Como en la cima del Everest
Los días ya no serán de ascenso, sino que comienzan a descontar para volver a casa. Tras coronar la primera semana con sobresaltos, desde las alturas todo se ve mejor.


Siempre he pensado que hay pocas cosas que la música no pueda solucionar. Pero hacía tiempo que los primeros versos que me venían a la cabeza no definían tan bien el momento por el que atravesaba. Cuando sonó el despertador a las 5:20 de la mañana (hora saudí), en mi cabeza retumbaba lo siguiente: “Vuelvo a despertar y sonrío mientras voy perdiendo el juicio”. Y si algo precisamente consigue el Dakar en cualquiera, es una sonrisa que carece de cualquier tipo de sentido. Porque cuando lo vives, la experiencia está muy lejos de cubrir todas las necesidades con las que convivimos en nuestro día a día.

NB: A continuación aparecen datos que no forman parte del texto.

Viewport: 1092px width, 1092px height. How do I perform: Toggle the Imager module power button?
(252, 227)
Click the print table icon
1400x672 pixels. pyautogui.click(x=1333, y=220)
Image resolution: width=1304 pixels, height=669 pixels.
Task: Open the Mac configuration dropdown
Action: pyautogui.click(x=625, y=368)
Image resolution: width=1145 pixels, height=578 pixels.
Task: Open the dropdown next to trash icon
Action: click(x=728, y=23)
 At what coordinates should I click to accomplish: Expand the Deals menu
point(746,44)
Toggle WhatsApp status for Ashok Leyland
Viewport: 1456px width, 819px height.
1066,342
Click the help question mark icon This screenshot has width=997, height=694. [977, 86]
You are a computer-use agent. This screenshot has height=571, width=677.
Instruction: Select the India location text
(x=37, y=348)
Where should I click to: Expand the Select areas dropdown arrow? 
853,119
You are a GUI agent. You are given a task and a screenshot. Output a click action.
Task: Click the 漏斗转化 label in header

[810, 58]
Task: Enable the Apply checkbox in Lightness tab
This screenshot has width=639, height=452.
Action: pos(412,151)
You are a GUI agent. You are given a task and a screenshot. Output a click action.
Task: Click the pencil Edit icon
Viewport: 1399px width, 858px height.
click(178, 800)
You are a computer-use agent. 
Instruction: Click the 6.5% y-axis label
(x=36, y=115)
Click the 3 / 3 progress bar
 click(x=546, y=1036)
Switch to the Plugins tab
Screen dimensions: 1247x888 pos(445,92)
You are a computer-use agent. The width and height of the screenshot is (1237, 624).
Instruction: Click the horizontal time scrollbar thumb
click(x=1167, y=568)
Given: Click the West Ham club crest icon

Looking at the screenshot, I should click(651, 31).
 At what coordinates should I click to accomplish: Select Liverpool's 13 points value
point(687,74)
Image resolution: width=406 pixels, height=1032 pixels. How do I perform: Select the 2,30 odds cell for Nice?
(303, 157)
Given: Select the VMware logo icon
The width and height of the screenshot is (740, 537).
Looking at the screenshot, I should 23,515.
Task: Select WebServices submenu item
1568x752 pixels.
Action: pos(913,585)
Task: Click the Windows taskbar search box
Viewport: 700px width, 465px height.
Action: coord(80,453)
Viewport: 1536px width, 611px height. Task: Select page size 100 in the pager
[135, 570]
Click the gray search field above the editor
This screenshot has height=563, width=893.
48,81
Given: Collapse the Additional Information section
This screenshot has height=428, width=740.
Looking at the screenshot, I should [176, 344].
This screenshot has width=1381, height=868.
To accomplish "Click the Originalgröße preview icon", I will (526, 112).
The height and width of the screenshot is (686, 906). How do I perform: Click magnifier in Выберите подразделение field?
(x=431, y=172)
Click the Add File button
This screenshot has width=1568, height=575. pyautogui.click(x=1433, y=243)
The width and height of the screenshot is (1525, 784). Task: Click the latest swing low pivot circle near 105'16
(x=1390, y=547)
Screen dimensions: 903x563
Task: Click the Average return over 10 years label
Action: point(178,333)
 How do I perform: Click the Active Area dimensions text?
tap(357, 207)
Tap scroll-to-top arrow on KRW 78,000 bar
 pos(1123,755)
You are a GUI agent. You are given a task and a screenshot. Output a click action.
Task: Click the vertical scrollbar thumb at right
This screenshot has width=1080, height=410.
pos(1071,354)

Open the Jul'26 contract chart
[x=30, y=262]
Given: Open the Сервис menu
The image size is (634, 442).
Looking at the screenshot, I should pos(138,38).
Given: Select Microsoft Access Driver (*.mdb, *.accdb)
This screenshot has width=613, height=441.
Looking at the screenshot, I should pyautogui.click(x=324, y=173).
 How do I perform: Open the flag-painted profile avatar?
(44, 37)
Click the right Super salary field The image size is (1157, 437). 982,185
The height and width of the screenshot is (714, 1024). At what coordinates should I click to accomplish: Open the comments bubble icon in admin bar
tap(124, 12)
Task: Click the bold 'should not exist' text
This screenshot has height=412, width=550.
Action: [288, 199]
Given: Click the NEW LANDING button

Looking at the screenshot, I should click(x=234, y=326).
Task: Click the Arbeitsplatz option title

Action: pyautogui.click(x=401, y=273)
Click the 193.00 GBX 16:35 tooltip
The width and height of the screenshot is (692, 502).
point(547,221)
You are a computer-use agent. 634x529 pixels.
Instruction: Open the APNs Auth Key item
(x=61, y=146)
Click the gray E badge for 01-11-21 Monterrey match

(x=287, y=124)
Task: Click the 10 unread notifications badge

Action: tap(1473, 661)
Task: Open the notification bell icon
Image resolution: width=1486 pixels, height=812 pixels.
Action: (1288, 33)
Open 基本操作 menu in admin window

Sin embargo, en esta subida al 'Everest’ donde cada vez hemos sentido más el frío desplazándonos hacia el norte, acabamos de llegar a la cima. A partir de ahora los días ya no serán de ascenso, sino que comenzarán a descontar para volver a casa. Después de coronar la primera semana de carrera con varios sobresaltos durante el ascenso, la perspectiva desde las alturas hace que todo se vea mejor. Y Sidecars, que la vida suene de otra manera. Cuando abrí Spotify de madrugada, solo tuve que pulsar el play para volver comprobarlo.